Cabarrus has participated in many other efforts to lift up the Northampton community.

She supported musician Arthur “Big Boy” Crudup, who lived in Nassawadox prior to his death, when he sued his record company for unpaid songwriting royalties. Elvis Presley recorded one of Crudup’s songs.

She assisted in the effort to make the Northampton County School Board an elected body instead of an appointed one.

She started a scholarship through the NAACP, which has awarded more than $150,000 to Accomack and Northampton students.

Cabarrus also has advocated for education, housing, and health matters on a national level and won many awards for her work.

She was often motivated by her love for her family members and the difficulties they endured.

Her father, who died of lung cancer at age 88, was the reason the Do Drop Inn became a smoke-free restaurant 20 years before it was required by state law.

Her daughter, who had asthma and became critically ill at 7 months old, also inspired her.

“It was snowing. I’ll never forget my parents walking to the hospital four miles from where we lived to Nassawadox,” Cabarrus said.

The doctor told Cabarrus that her daughter “may not make it through the night.”

The hospital at that time was segregated. “They would put about seven or eight babies in a room in a crib … and sometimes it was in the hall,” Cabarrus said.

“Ever since then, I said my daughter will never know that she came up in a condition where … we didn’t have,” she said.

Her daughter grew up and graduated from college. Tracy Giddens-Jarrett is now the director of organ recovery services for LifeNet Health.

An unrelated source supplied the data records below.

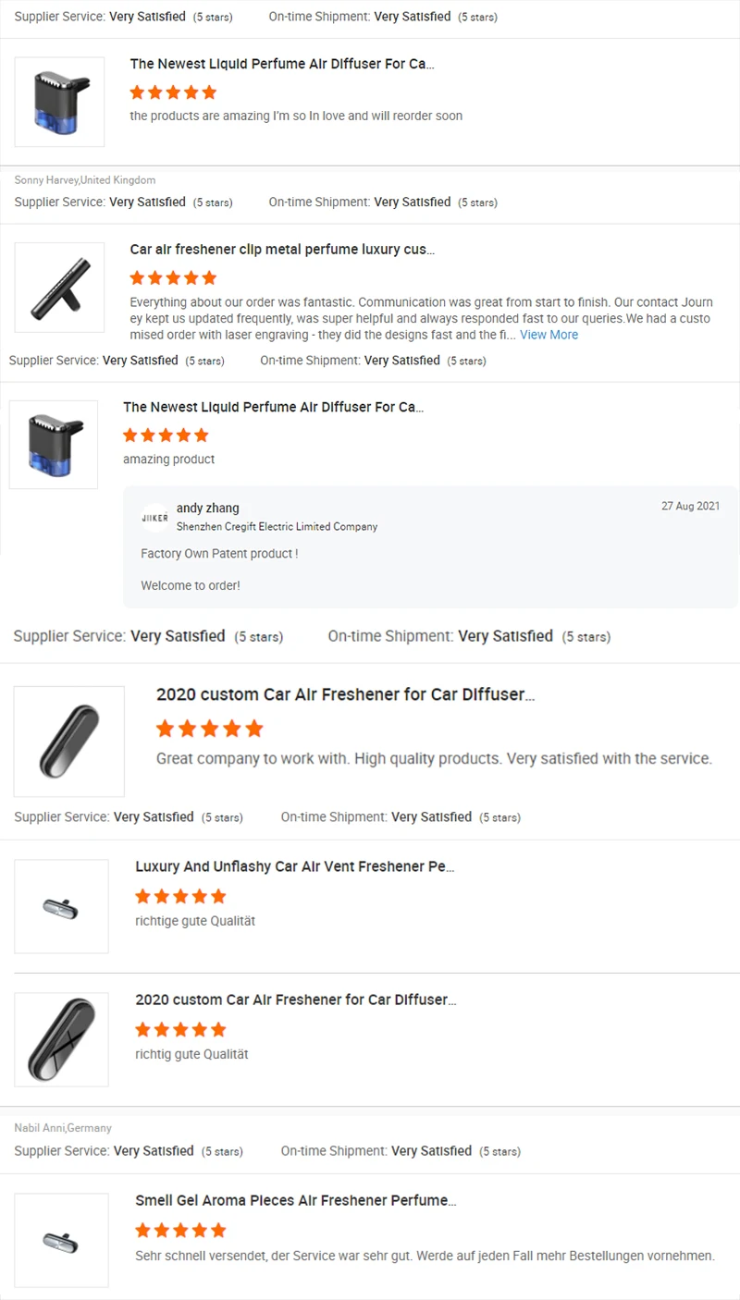Click star rating under 'Car air freshener clip'

(x=173, y=277)
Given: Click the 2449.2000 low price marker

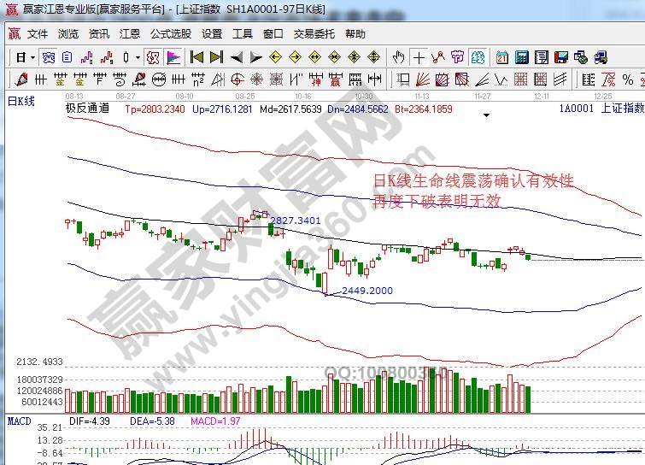Looking at the screenshot, I should [x=366, y=291].
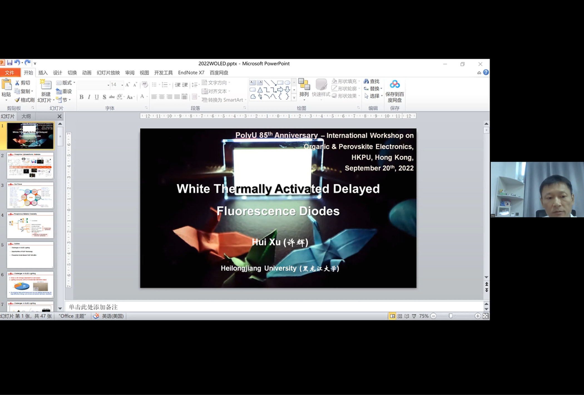Screen dimensions: 584x395
Task: Switch to the Outline (大纲) pane tab
Action: tap(26, 116)
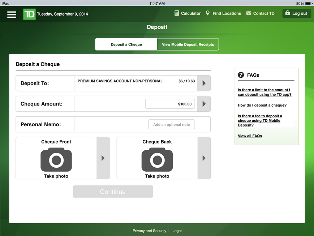
Task: Open Find Locations with map pin
Action: click(223, 13)
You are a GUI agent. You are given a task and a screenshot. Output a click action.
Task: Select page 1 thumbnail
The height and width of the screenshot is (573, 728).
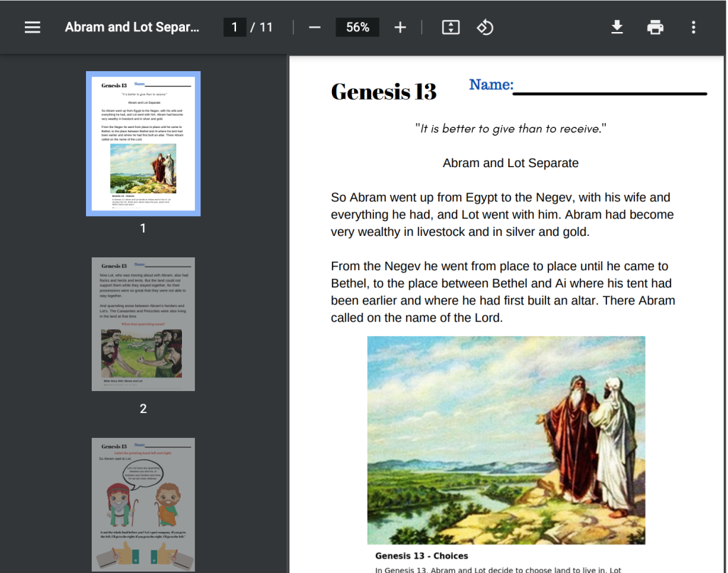tap(143, 143)
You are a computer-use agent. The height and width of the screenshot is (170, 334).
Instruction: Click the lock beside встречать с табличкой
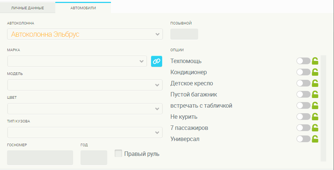(x=315, y=105)
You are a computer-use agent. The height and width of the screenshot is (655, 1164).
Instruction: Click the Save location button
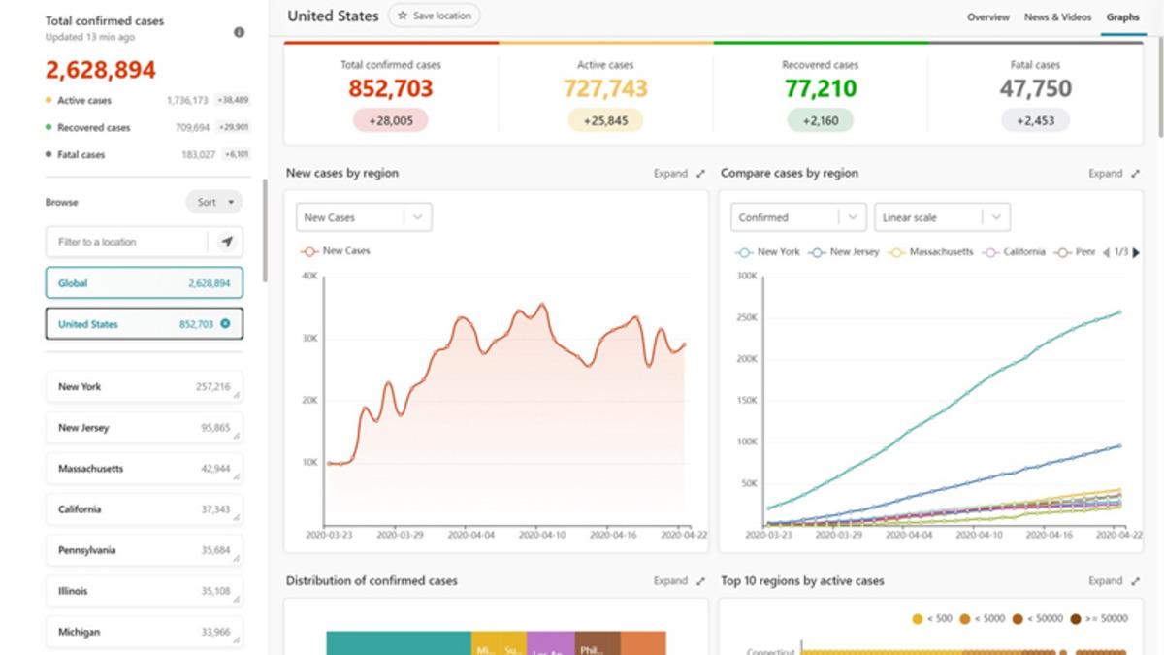434,16
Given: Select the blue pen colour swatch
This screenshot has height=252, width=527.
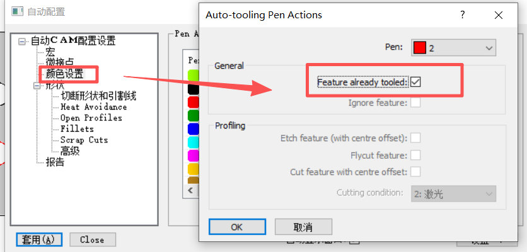Looking at the screenshot, I should click(x=194, y=129).
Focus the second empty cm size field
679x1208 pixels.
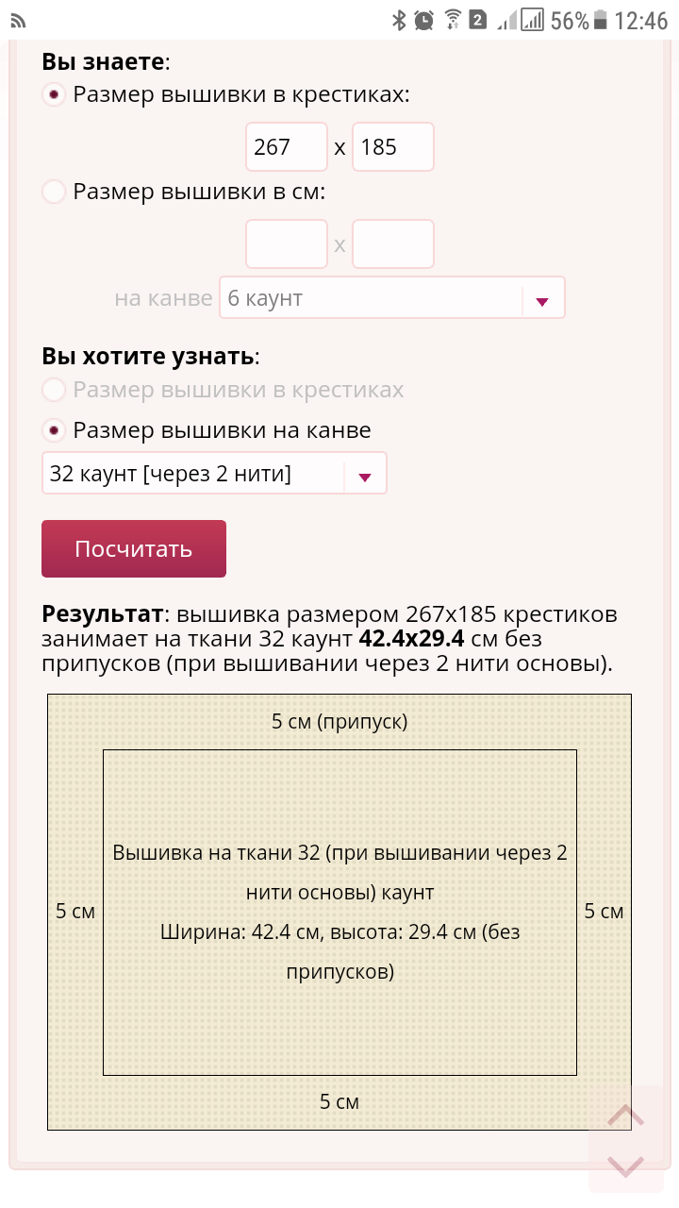click(x=392, y=244)
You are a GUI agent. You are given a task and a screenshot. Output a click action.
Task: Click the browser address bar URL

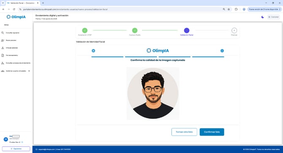(65, 9)
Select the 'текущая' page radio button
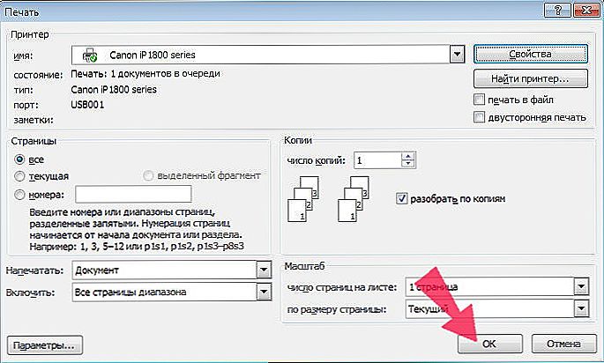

“I always felt like my parents wanted me to be somebody. … I owed them a lot, so I dedicated my life to the struggles of going to work, working three jobs, and still maintaining community, and learning all I could, and (meeting) people, traveling on the Shore, off the Shore,” Cabarrus said.

But making a difference was often dangerous work.

“There were times we couldn’t even open our own mail” because of anthrax threats to NAACP members and civil rights activists, Cabarrus said.

There was even Ku Klux Klan activity on the Eastern Shore at one time, she noted.

Cabarrus persisted by rising above the fray. “Instead of fighting the system or fighting people,” she approached social issues from “a different angle,” she said.

“You don’t ever see me standing on top of the table about anything. I go to the people (and say), ‘Let’s talk about it. Let’s see what changes we can make,’” Cabarrus said.

“I want to do the right thing for our Eastern Shore communities, and that’s bringing people together,” she said.

Her motto is “to help all mankind pursue the paths of justice and strive for racial equality.”